### PROBLEM TO SOLVE
The answer must be every record below, reproduced exactly.

┌──

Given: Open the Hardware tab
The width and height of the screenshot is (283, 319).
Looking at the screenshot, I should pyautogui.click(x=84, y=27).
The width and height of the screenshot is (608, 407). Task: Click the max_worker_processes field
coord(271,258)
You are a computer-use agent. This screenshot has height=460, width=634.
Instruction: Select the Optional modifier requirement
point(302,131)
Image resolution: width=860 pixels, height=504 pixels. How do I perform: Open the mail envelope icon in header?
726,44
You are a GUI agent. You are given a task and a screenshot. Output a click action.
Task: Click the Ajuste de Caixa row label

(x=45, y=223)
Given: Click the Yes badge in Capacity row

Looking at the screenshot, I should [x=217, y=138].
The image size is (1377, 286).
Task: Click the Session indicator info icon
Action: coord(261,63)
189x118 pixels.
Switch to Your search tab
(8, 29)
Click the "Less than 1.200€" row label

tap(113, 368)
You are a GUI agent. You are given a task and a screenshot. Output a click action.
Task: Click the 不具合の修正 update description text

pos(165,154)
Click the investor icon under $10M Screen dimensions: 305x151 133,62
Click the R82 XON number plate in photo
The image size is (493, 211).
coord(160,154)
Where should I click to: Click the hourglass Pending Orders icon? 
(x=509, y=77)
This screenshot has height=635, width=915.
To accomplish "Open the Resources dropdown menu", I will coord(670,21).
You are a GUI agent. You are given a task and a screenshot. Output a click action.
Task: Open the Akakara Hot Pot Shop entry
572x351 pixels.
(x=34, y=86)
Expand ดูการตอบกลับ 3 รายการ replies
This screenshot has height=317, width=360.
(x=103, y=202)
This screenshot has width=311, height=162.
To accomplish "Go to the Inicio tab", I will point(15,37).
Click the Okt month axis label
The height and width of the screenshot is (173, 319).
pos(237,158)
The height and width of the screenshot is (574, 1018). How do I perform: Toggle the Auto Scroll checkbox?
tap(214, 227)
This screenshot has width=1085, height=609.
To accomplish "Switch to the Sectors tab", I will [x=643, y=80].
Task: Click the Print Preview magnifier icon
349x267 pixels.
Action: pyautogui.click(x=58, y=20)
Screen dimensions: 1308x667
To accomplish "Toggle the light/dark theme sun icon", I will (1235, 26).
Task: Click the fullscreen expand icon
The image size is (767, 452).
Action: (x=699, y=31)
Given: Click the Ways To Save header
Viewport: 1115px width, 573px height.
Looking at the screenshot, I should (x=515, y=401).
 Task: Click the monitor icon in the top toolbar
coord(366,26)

└──

### SOLUTION TO THE EXERCISE
Given: Open the Hardware tab
The width and height of the screenshot is (283, 319).
Looking at the screenshot, I should pyautogui.click(x=84, y=27).
The width and height of the screenshot is (608, 407). Task: Click the max_worker_processes field
coord(271,258)
You are a computer-use agent. This screenshot has height=460, width=634.
Instruction: Select the Optional modifier requirement
point(302,131)
Image resolution: width=860 pixels, height=504 pixels. How do I perform: Open the mail envelope icon in header?
726,44
You are a GUI agent. You are given a task and a screenshot. Output a click action.
Task: Click the Ajuste de Caixa row label

(x=45, y=223)
Given: Click the Yes badge in Capacity row

Looking at the screenshot, I should [x=217, y=138].
The image size is (1377, 286).
Task: Click the Session indicator info icon
Action: coord(261,63)
189x118 pixels.
Switch to Your search tab
(8, 29)
Click the "Less than 1.200€" row label

tap(113, 368)
You are a GUI agent. You are given a task and a screenshot. Output a click action.
Task: Click the 不具合の修正 update description text

pos(165,154)
Click the investor icon under $10M Screen dimensions: 305x151 133,62
Click the R82 XON number plate in photo
The image size is (493, 211).
coord(160,154)
Where should I click to: Click the hourglass Pending Orders icon? 
(x=509, y=77)
This screenshot has height=635, width=915.
To accomplish "Open the Resources dropdown menu", I will coord(670,21).
You are a GUI agent. You are given a task and a screenshot. Output a click action.
Task: Open the Akakara Hot Pot Shop entry
572x351 pixels.
(x=34, y=86)
Expand ดูการตอบกลับ 3 รายการ replies
This screenshot has height=317, width=360.
(x=103, y=202)
This screenshot has width=311, height=162.
To accomplish "Go to the Inicio tab", I will point(15,37).
Click the Okt month axis label
The height and width of the screenshot is (173, 319).
pos(237,158)
The height and width of the screenshot is (574, 1018). How do I perform: Toggle the Auto Scroll checkbox?
tap(214, 227)
This screenshot has width=1085, height=609.
To accomplish "Switch to the Sectors tab", I will [x=643, y=80].
Task: Click the Print Preview magnifier icon
349x267 pixels.
Action: pyautogui.click(x=58, y=20)
Screen dimensions: 1308x667
To accomplish "Toggle the light/dark theme sun icon", I will (1235, 26).
Task: Click the fullscreen expand icon
The image size is (767, 452).
Action: (x=699, y=31)
Given: Click the Ways To Save header
Viewport: 1115px width, 573px height.
Looking at the screenshot, I should (x=515, y=401).
 Task: Click the monitor icon in the top toolbar
coord(366,26)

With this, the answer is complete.